Start of TEXT EXCERPT

Several methodological issues limit the generalizability of this study. First, while the TICS offers a cost-effective and reliable way of assessing cognitive performance, mixed findings have been reported over the utility of the TICS among subjects with MCI. Recent studies have reported that the TICS performed only fairly in separating MCI from normal cognition or dementia (Knopman et al, 2010, Manly et al, 2011) while another study reported high sensitivity of the TICS in distinguishing MCI from normal cognition (Cook et al, 2009). Furthermore, accuracy of the TICS among African Americans has been questioned previously (Kiddoe, Whitfield, Andel, & Edwards, 2008). Second, due to the small sample size, we could not carefully characterize and examine the role of African American race in cognitive decline across various subtypes of MCI. A recent study reported that non-amnestic MCI was substantially more common than amnestic MCI among African American elders and may be an important early indicator of cognitive impairment (Gamaldo et al., 2010). Third, in studies containing a larger sample size, the health-related variables may become more significant predictors of cognitive decline and that may influence the results. Racial differences in co-morbid medical conditions among dementia patients have been reported (Zamrini, Parrish, Parsons & Harrell, 2004). Fourth, while our community-based study lacks referral bias, participants were selected from specific communities, and the results may not be representative of all elderly persons in the U.S.

End of TEXT EXCERPT

--- ASSIGNMENT ---
Write what comes next in the passage on the limitations of the study of cognitive decline in mild cognitive impairment, starting after its last sentence.

Start of MATERIAL PROVIDED

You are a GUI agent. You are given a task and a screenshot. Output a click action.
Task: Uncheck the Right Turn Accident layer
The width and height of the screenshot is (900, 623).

End of MATERIAL PROVIDED

--- ANSWER TO THIS PROBLEM ---
Despite these limitations, this study suggests that African Americans with MCI in the community are at higher risk for cognitive decline than non-African Americans and underscores the need for cognitive assessment and follow-up, especially for African American elders in the community. A recent survey among 420 members of the American Academy of Neurology found that clinicians generally found the MCI concept a useful diagnostic tool to inform treatment, education, and advance planning with patients and families and motivate them to dementia risk reduction activities (Roberts et al., 2010). Being at higher risk for cognitive decline than other racial groups, African American elders with MCI and their affected family could potentially benefit more from education and support than elders in other racial groups. However, previous studies revealed that African American patients with AD have more severe cognitive impairment at the time of diagnosis (Shadlen, Larson, Gibbons, McCormick & Teri, 1999), and are less likely to be treated with acetylcholinesterase inhibitors (Mehta, Yin, Resendez & Yaffe, 2005). As researchers develop more effective prevention and treatment strategies for AD, understanding and abridging the racial disparity in screening and assessment, longitudinal course, and treatment of late life cognitive disorders are critical issues for African American elders with cognitive impairment in our community.
This research was supported by grants R01 MH156412 (Rabins) and K23 MH068793 (Lee) from the National Institute of Mental Health and the National Institute on Aging.